Databricks has open sourced Unity Catalog: What that means for the ecosystem

Our point of view on why we need unified governance for Data and AI and why we are excited about Databricks releasing Unity Catalog as open source.

June 26, 2024
-
Uday Srinivasan, CTO, Acante

Our team is still absorbing all the customer conversations at the Databricks Data and AI conference held during the week of June 10th in San Francisco. Governance was a hot topic, as evidenced by the numerous sessions and various announcements from Databricks and its partners. During the keynote, in the chat between Ali Ghodsi and Jensen Huang, Huang mentioned that Databricks has pivoted from data processing to data governance. This statement accurately reflects what Databricks has accomplished with Unity Catalog over the past few years. Ali Ghodsi also highlighted in the keynote that quality and security are the primary reasons why 85% of AI workloads have not transitioned to production. At Acante, we simplify access governance for Data and AI, so I will be focusing on Access governance for the rest of this blog.

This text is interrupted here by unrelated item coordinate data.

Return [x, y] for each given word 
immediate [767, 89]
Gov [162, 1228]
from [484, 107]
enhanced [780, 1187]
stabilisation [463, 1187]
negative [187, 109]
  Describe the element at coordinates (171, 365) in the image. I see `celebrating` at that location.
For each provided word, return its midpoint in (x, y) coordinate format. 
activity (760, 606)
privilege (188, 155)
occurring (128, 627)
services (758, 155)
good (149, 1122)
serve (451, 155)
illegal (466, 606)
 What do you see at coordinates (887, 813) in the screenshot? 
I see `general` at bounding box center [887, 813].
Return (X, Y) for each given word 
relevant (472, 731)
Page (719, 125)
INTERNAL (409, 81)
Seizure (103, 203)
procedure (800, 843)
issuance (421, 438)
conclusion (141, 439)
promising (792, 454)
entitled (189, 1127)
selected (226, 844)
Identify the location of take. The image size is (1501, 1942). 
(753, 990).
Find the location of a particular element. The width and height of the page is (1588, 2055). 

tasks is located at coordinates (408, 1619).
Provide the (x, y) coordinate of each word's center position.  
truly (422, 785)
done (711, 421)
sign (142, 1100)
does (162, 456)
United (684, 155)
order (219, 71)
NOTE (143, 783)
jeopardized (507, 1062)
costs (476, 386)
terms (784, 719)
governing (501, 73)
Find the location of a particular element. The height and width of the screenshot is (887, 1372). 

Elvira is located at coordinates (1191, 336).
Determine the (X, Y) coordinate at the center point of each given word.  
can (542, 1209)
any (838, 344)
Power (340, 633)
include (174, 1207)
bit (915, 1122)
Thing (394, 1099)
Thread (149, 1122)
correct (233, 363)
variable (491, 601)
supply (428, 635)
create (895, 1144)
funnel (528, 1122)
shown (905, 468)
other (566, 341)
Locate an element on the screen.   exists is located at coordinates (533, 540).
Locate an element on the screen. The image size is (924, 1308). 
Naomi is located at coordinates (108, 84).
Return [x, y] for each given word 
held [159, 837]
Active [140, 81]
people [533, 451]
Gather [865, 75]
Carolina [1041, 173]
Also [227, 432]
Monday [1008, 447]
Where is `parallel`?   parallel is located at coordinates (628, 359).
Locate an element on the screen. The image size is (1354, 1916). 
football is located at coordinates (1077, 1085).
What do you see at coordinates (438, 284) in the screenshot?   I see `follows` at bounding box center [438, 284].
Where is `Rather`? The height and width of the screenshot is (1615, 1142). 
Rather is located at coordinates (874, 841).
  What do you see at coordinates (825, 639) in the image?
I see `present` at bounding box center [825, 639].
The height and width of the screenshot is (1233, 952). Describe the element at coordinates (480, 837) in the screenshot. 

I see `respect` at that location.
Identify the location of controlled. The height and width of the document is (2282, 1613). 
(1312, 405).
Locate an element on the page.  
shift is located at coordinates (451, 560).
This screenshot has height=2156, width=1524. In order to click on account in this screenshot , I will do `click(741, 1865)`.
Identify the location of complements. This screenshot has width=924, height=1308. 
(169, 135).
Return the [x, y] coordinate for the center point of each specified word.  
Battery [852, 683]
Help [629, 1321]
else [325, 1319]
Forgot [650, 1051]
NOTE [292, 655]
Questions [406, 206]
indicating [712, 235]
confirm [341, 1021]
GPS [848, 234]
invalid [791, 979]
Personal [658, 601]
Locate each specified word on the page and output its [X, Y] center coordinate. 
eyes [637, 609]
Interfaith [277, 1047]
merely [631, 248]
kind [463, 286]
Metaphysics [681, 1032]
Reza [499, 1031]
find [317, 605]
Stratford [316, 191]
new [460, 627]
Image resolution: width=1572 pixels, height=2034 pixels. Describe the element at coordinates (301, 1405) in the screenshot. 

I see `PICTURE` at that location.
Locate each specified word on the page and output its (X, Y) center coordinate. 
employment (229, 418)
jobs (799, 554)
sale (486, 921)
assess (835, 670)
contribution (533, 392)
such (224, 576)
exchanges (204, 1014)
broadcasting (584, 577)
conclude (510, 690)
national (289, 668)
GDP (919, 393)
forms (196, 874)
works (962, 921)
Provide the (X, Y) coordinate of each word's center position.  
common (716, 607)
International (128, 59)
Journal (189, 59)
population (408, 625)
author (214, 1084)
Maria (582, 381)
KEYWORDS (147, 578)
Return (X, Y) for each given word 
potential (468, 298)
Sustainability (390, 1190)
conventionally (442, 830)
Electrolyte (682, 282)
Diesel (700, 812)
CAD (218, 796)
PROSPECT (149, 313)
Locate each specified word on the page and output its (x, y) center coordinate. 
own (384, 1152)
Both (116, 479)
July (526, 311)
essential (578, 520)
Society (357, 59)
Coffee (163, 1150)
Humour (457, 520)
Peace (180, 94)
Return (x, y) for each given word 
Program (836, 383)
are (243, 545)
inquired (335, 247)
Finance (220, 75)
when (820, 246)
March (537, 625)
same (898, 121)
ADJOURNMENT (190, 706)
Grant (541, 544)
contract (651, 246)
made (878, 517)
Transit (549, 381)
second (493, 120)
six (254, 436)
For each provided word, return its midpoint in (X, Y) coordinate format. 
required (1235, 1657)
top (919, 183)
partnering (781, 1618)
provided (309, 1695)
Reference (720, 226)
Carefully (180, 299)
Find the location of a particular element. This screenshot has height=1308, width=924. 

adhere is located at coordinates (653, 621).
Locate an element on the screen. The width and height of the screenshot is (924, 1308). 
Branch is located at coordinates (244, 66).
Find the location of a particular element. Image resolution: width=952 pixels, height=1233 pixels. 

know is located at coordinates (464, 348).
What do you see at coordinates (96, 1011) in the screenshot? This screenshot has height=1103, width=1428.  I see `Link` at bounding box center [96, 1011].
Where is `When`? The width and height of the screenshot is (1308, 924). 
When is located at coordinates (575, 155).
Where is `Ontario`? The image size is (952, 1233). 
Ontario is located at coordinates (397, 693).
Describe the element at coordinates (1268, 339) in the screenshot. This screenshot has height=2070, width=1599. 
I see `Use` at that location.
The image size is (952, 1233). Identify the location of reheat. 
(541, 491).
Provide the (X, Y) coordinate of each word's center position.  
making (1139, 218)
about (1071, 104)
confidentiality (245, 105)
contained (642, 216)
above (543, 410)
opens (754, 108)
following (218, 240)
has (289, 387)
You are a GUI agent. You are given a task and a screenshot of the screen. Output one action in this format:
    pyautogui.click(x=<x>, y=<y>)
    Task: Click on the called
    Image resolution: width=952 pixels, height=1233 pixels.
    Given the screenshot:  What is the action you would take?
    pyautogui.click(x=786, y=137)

A modern data stack consists of the following components with governance ensuring quality, security and compliance across the stack.

Diagram: Modern Data Stack
Modern Data Stack

We love the lakehouse model that Databricks supports, as it allows the separation of data from compute and provides customers with the flexibility to build out the remaining stack. With the acquisition of Tabular, Databricks seems committed to the UniForm data format, enabling it to store a single copy of data for use by different data platforms. This is a significant win for customers, as it allows them to use various data processing tools for different use cases. In our conversations with customers and observations of the industry, what is lacking is a unifying governance layer across various systems. Without this, customers are still left to manage complex access governance across their data stacks. Each platform provides its own access control layer and telemetry to track access and lineage. Given the fluidity with which data moves between systems, a unified access governance layer would provide customers with choice and drive industry innovation.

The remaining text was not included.